DIRECTIONS FOR THIS TASK » Would you transcribe only the lines below, from the one containing "You are a computer-use" through the end of the material, exactly and with no pictures?

SUPPLIED MATERIAL »
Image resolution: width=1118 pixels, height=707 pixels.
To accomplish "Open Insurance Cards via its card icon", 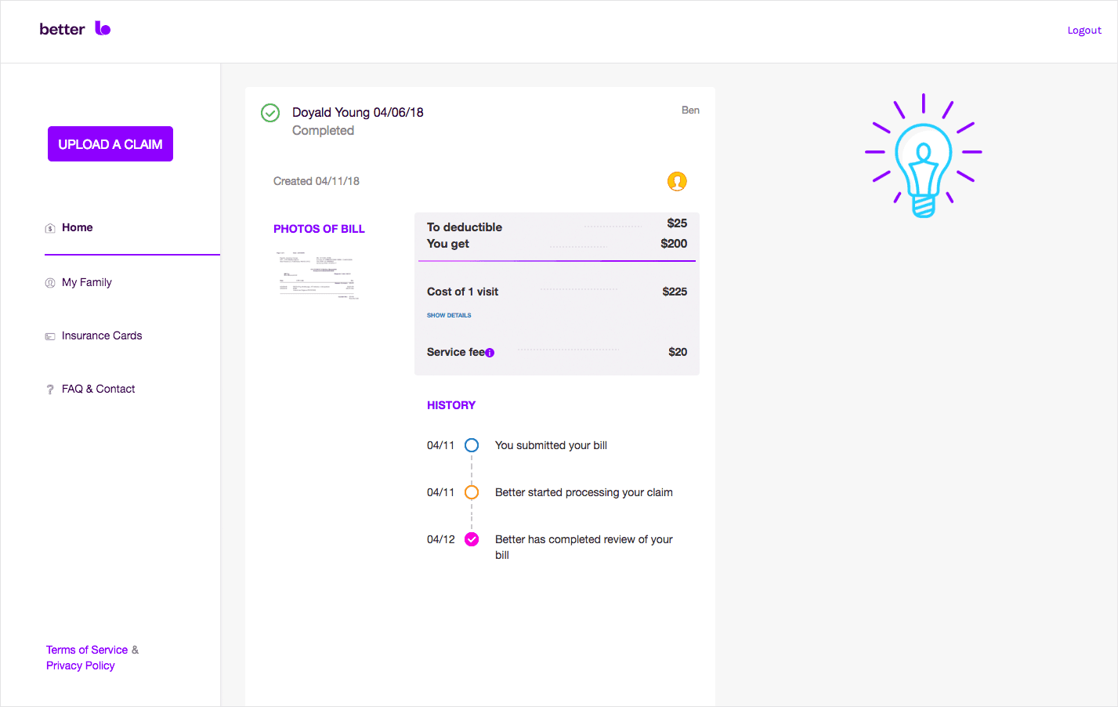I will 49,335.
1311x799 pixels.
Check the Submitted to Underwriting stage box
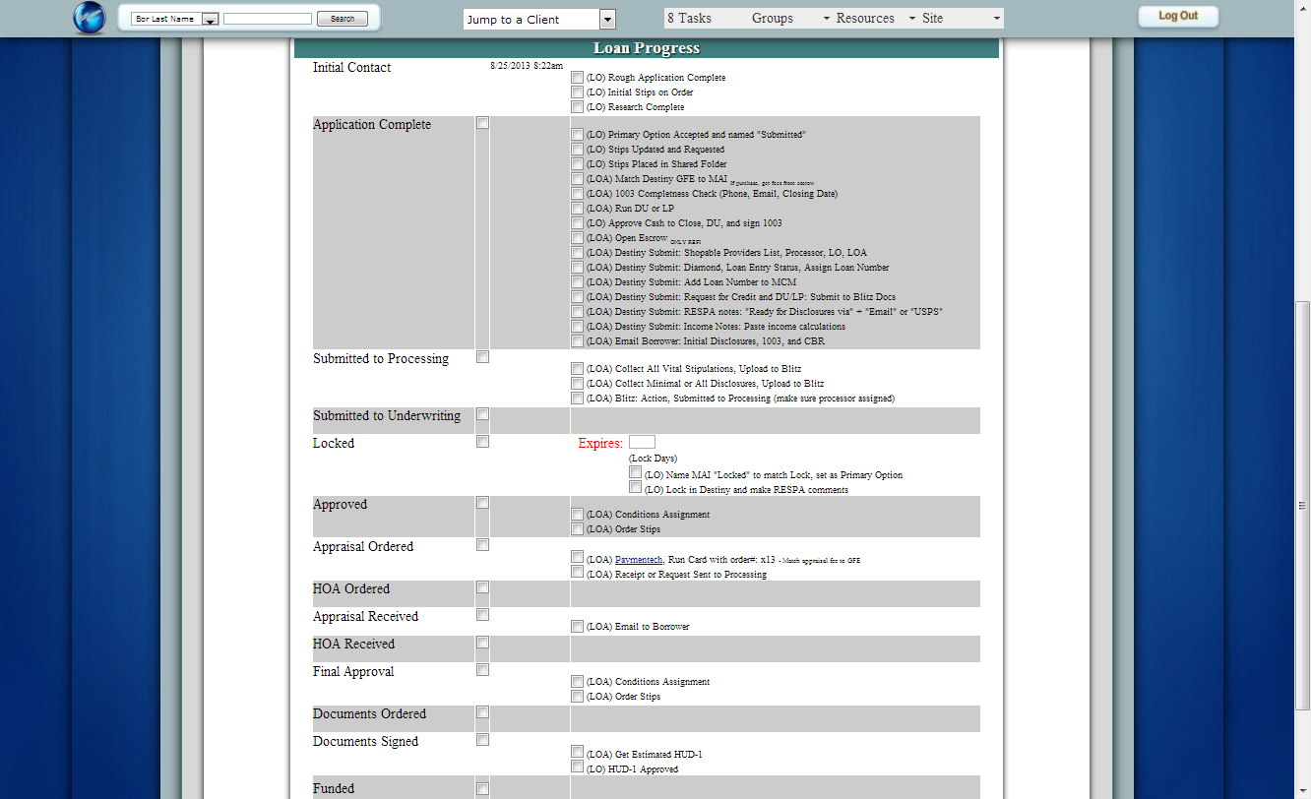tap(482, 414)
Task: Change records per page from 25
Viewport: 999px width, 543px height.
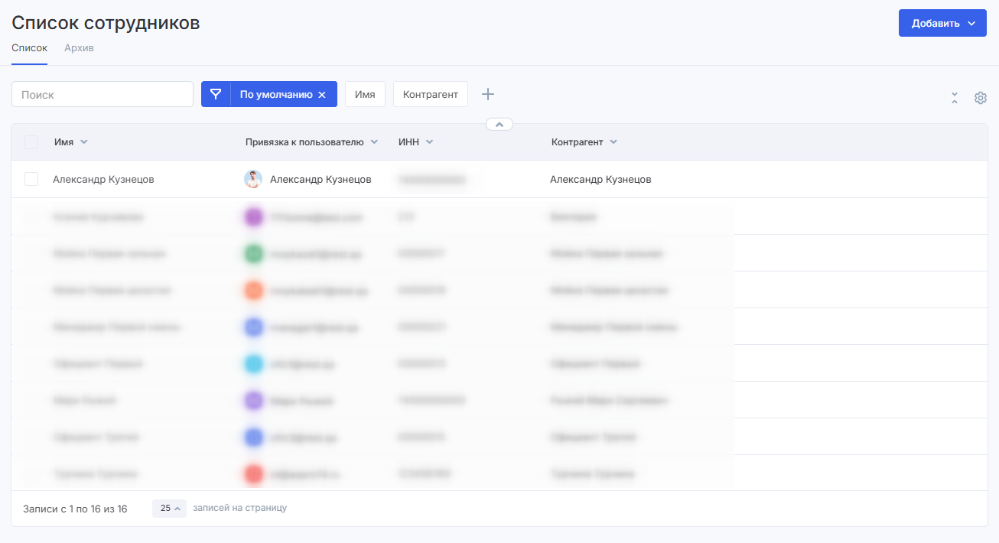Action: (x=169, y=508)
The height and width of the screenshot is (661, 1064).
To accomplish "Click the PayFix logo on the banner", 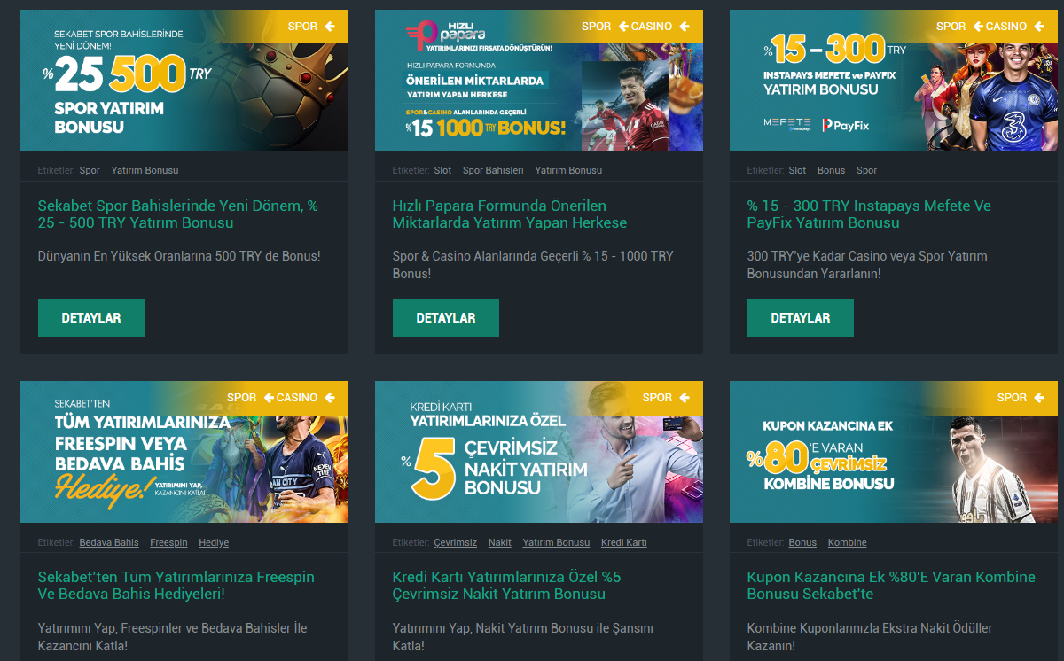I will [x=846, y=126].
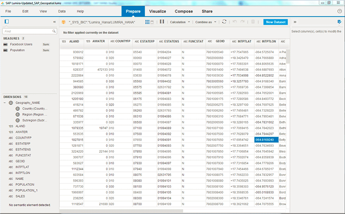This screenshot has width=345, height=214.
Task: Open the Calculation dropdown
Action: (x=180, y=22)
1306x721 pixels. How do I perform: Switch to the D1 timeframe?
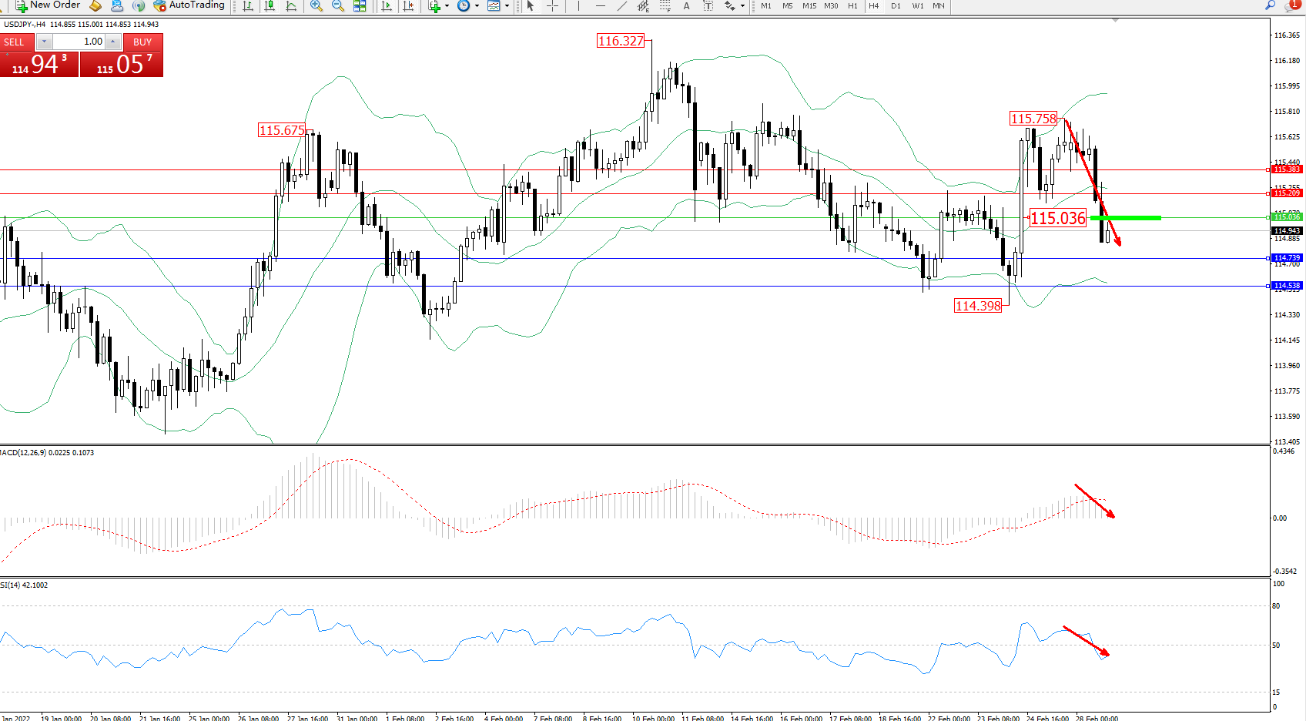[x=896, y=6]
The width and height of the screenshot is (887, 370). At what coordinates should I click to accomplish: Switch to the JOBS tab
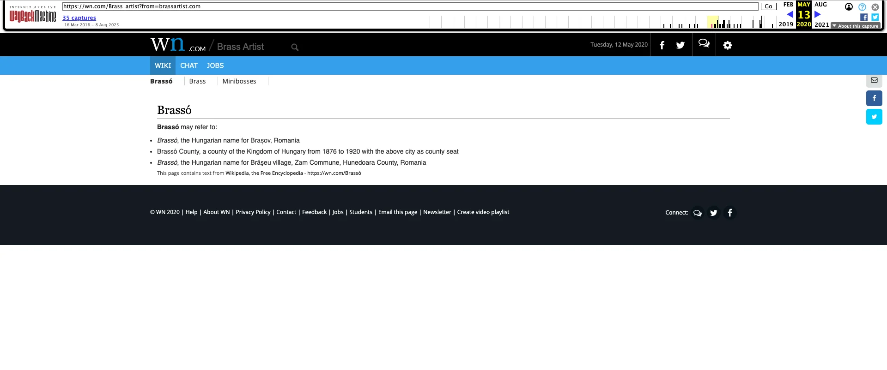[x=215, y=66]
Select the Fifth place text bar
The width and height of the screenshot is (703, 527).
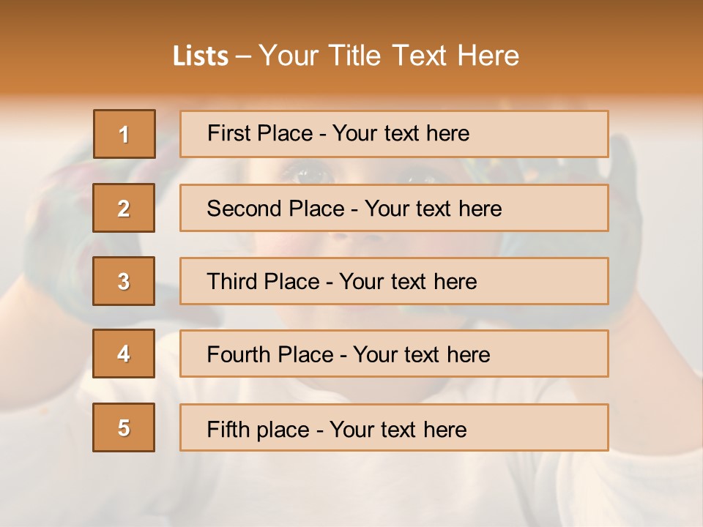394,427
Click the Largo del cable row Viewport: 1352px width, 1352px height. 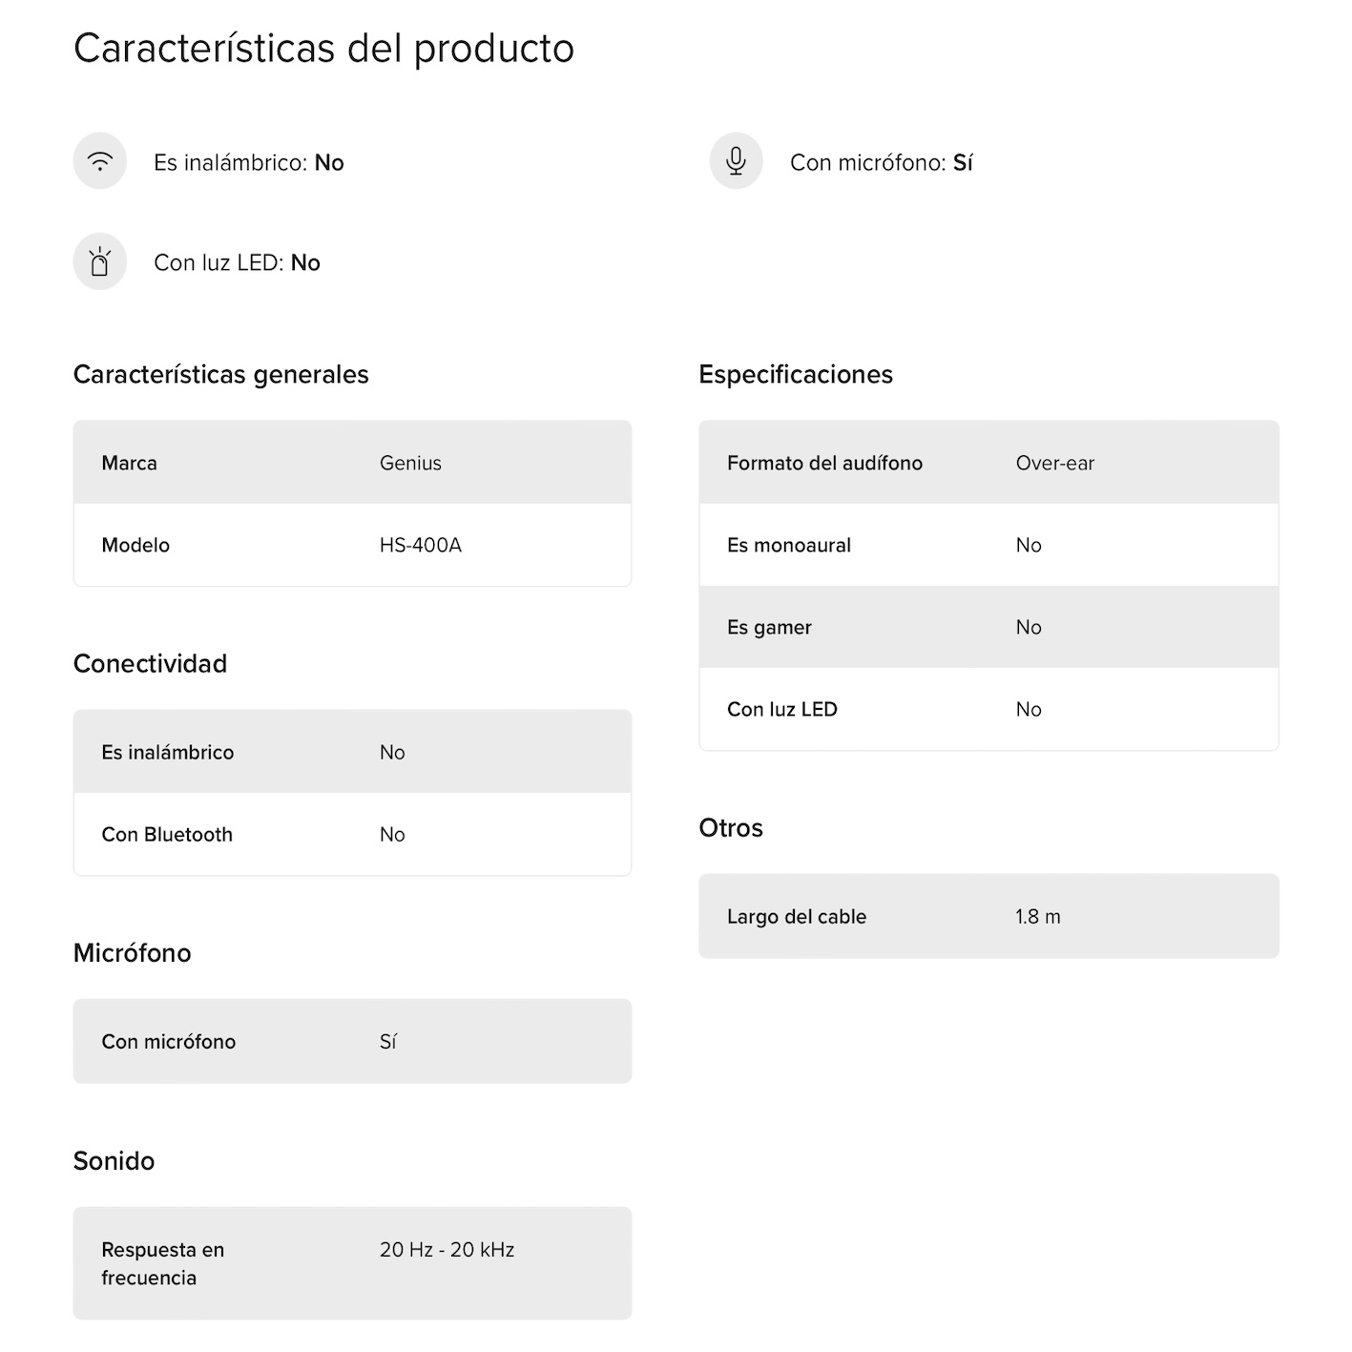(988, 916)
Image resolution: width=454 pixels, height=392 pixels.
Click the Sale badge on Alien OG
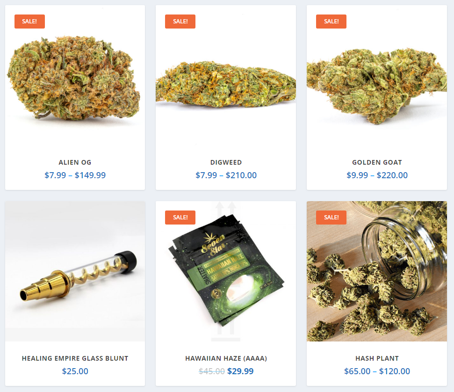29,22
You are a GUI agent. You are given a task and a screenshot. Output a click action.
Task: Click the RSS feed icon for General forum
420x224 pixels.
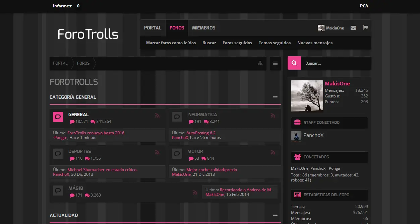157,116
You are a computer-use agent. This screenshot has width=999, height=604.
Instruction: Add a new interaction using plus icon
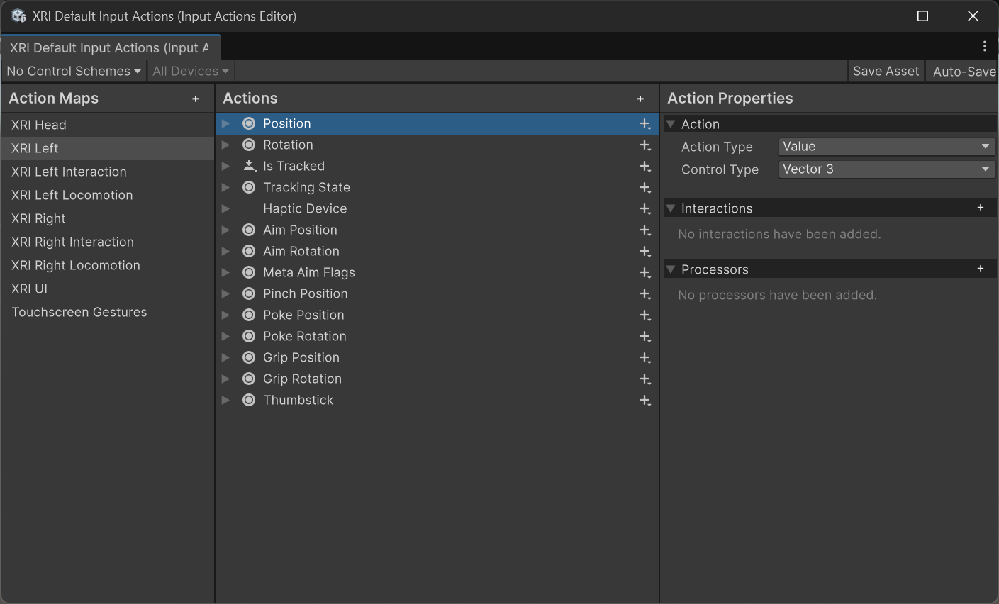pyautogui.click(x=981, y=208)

TASK RESULT »
You are a computer-use agent. This screenshot has width=999, height=604.
Instruction: Add a new interaction using plus icon
pyautogui.click(x=981, y=208)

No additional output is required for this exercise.